Military service is engrained in the American experience, spanning generations. Since World War I, hardly a generation has passed without the nation being involved in war and calling upon its citizens to defend freedom and liberty.
An honored gravesite at Memorial Gardens cemetery in Colorado Springs.
In my family, my dad's brother, my Uncle John, served in North Africa and Italy during World War II. He saw a lot of action and was awarded two Purple Hearts. Yet, his letters home didn't mention the bullets flying and the bodies falling. Rather, he talked about what movie had been brought in for the soldiers to watch and the food.

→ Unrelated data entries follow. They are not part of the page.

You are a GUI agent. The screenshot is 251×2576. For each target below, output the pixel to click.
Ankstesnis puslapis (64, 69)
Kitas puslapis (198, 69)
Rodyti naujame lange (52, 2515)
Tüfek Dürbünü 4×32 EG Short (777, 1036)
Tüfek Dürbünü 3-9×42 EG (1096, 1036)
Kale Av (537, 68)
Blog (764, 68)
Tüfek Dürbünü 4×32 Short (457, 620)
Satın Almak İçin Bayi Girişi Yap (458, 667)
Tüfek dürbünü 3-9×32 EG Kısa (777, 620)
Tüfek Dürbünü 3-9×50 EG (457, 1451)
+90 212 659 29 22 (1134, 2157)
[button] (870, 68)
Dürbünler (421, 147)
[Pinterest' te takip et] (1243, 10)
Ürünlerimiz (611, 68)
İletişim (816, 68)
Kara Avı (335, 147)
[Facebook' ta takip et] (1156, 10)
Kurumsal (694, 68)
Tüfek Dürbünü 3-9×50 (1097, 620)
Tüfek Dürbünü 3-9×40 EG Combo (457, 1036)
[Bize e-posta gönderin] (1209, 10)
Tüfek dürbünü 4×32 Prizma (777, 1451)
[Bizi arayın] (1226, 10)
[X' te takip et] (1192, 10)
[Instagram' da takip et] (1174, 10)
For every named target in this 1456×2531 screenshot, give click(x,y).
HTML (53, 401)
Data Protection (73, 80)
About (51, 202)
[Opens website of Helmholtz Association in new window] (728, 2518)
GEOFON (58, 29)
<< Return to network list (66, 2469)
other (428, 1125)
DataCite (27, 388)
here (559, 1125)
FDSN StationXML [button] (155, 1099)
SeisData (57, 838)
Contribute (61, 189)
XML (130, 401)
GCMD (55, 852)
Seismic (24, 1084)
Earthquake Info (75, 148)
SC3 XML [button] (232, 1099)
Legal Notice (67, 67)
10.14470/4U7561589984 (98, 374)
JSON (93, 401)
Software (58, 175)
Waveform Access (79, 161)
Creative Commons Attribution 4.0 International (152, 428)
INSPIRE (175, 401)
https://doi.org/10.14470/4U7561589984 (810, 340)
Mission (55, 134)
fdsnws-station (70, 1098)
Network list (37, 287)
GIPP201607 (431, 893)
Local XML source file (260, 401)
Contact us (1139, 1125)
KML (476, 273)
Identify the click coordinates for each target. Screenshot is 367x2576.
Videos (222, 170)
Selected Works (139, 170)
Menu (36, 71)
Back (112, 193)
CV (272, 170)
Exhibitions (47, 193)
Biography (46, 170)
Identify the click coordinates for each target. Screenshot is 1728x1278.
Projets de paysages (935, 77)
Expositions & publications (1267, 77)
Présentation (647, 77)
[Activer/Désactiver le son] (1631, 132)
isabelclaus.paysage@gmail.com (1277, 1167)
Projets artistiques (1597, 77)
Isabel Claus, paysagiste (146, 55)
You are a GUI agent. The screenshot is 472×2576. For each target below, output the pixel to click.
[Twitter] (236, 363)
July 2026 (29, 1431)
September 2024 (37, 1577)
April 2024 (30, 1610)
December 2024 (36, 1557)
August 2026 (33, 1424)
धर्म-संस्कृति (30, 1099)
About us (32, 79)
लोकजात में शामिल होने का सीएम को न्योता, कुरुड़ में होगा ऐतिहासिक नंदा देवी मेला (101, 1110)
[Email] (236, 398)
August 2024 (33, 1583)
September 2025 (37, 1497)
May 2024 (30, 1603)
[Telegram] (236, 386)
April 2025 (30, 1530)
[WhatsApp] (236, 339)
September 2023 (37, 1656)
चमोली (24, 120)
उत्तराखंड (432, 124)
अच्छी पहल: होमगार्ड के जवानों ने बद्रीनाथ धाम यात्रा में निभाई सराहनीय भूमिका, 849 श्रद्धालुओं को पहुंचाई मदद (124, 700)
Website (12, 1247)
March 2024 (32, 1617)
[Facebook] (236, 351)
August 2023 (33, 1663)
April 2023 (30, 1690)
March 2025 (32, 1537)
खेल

This Veterans Day is a special one, commemorating the 100th Anniversary of the first Veterans Day, or Armistice Day, as it was known originally, to mark the end of World War I. The war ended in 1918, and the first Veterans Day was held the following year, with a moment of silence on the 11th hour of the 11th day of the 11th month.
For the people of Colorado Springs, home to five military installations, Veterans Day has a special meaning, and many restaurants and other businesses are saying thanks by giving discounts to vets.
If you want to check out some history of Armistice Day, go here
According to history.com, here's how the holiday was converted to Veterans Day:
In 1954, after lobbying efforts by veterans’ service organizations, the 83rd U.S. Congress amended the 1938 act that had made Armistice Day a holiday, striking the word “Armistice” in favor of “Veterans.” President Dwight D. Eisenhower signed the legislation on June 1, 1954. From then on, November 11 became a day to honor American veterans of all wars.
The holiday's complete history is here
Another view of the Evergreen Cemetery veterans burial plot.